Gov. Arnold Schwarzenegger tried once again to eliminate the independent California Board of Psychology (BOP) in his 2009 budget proposal by combining it with a generic mental health board.
But when negotiations with the legislature ended in Schwarzenegger’s signing a bundle of 34 money-saving bills in February, the psychology board remained intact.
“At this point in time we are still an independent board,” Jeffrey Thomas, assistant executive officer of the board, told The National Psychologist. “That is not to say that some other legislation might not come along and change that.”
Thomas said the board had been watching the legislation and there was nothing in the budget package by late February that would change the way the board operates.
The governor earlier argued that doing away with the board would save money in the general fund toward offsetting a projected $16 billion budget deficit.
“That’s simply not true,” said Jo Linder-Crow, executive director of the California Psychological Association (CPA). “The board is fully funded through a special fund collected from license applications and examination fees, which come from psychologists. There is no taxpayer money involved,” she insisted.
“Apparently the governor is unaware the board does not cost any state funds.” Linder-Crow said the attempt did not seem to be directed at the BOP alone because a host of other boards would have been lumped under the Board of Behavioral Science (BBS) that would eventually become part of an umbrella organization called the Mental Health Board.
She said Schwarzenegger called it “blowing up the boxes” in combining the boards, but all he would have accomplished is placing psychologists under a board that knows little about the needs or qualifications of doctoral-level psychologists.
The governor made a similar proposal four years ago but relented under intense pressure.
Linder-Crow said the CPA again is throwing the full weight of it membership against the move this year. She hopes all of California’s 17,000 psychologists will join CPA in a united front, if for no other reason than the efforts CPA undertakes on their behalf. “Numbers mean power,” she said.

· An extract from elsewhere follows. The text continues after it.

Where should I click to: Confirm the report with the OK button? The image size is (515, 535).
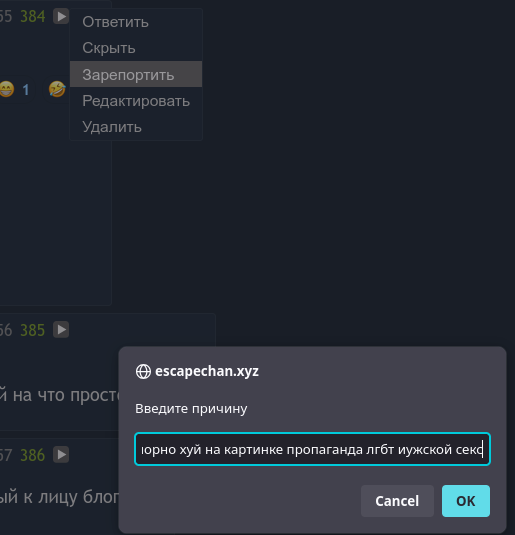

The issue, she said, was time sensitive. The budget had been presented to the legislature and could have been voted on anytime. It was approved Feb. 19.
“We were really serious about this,” she said. “We didn’t want to be lumped into a board that knows very little about psychology. We just became part of the governor’s proposal to save money.”
The three main reasons for not joining a conglomerate of boards are:
- It would not save the state any money;
- The move would have confused consumers; and
- It would erode the distinction between psychology and other mental health counselors.
At this point, the BBS grants licenses to marriage and family therapists, social workers and educational psychologists but has no power to regulate practicing psychologists.
“The basic argument is that we do not want the licensing authority for doctoral-level psychologists to be merged with a generic health board that will include psychiatric technicians, an entry level profession,” she said.
“That was the most important thing in our perspective because psychologists are different, they are trained differently and we need to maintain an independent Board of Psychology in order to protect the discipline of psychology.”
The CPA sent out 17,000 pink postcards that outlined the issue and asked psychologists to join in the battle. Postcards also were sent to graduate student members.
The CPA wanted to make it clear that not all psychologists provide direct mental health services. Some work with businesses and corporations. They are licensed as psychologists and want to keep that distinction. The CPA said psychiatrists and psychiatric nurses were excluded from the proposition.
Linder-Crow said she thinks the governor is unaware of the distinction and significance of psychology, but if not, he should be.